• [Records supplied]:
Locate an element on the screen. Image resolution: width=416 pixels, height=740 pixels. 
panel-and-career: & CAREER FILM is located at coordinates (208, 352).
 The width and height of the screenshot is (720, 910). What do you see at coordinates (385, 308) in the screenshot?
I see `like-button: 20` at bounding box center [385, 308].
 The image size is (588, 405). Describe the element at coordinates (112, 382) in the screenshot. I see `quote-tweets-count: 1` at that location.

• [Action item]: Please pick out each line in the data above that contains the word "width" and copy those lines in full.

• [Expected output]:
Locate an element on the screen. Image resolution: width=416 pixels, height=740 pixels. 
 The width and height of the screenshot is (720, 910). What do you see at coordinates (385, 308) in the screenshot?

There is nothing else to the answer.